When the American Revolutionary War began, British officials, as well as the colonial Continental Congress, sought the allegiance (or at least the neutrality) of the influential Iroquois Confederacy. The Six Nations divided over what course to pursue. Most Mohawks, Cayugas, Onondagas, and Senecas chose to ally themselves with the British. But the Oneidas and Tuscaroras, thanks in part to the influence of Presbyterian missionary Samuel Kirkland, joined the American revolutionaries. For the Iroquois, the American Revolution became a civil war.

The Iroquois homeland lay on the frontier between the Province of Quebec and the provinces of New York and Pennsylvania. After a British army surrendered after the Battles of Saratoga in upstate New York in 1777, Loyalists and their Iroquois allies raided American Patriot settlements in the region, as well as the villages of American-allied Iroquois. Working out of Fort Niagara, men such as Loyalist commander Major John Butler, Sayenqueraghta, Mohawk military leader Joseph Brant, and Seneca chief Cornplanter led the British-Indian raids. Commander-in-chief General George Washington never allocated more than minimal Continental Army troops for the defense of the frontier, and he told the frontier settlements to use local militia for their defense.

Letter from John Sullivan, 1779

On June 10, 1778, the Board of War of the Continental Congress concluded that a major Indian war was in the offing. Since a defensive war would prove inadequate, the board called for a major expedition of 3,000 men against Fort Detroit and a similar thrust into Seneca country to punish the Iroquois. Congress designated Major General Horatio Gates to lead the campaign and appropriated funds for the campaign.[14] Despite these plans, the expedition did not occur until the following year.

▶ _Requirement_: Name every Iroquois nation mentioned in the passage about the Iroquois during the American Revolutionary War.

▶ _Listing_:
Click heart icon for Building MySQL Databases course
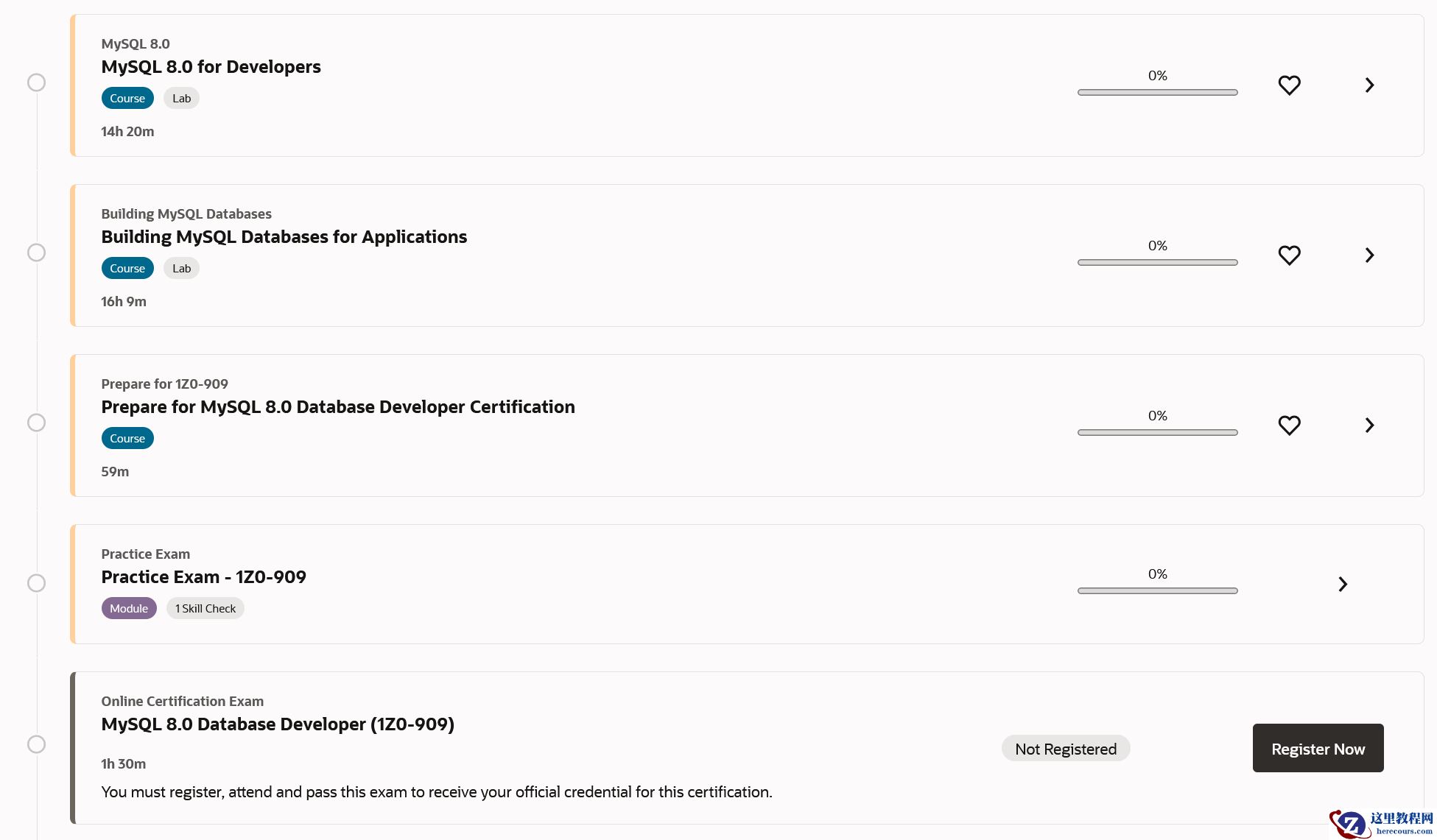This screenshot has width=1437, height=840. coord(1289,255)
--
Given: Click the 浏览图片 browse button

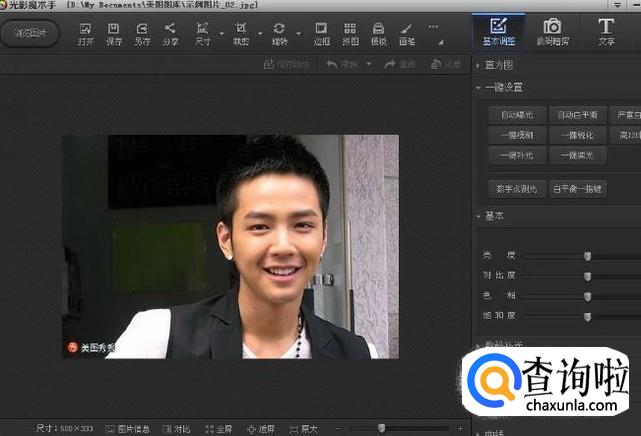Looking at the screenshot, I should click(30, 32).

▶ _Result below_: Mohawks, Cayugas, Onondagas, Senecas, Oneidas, Tuscaroras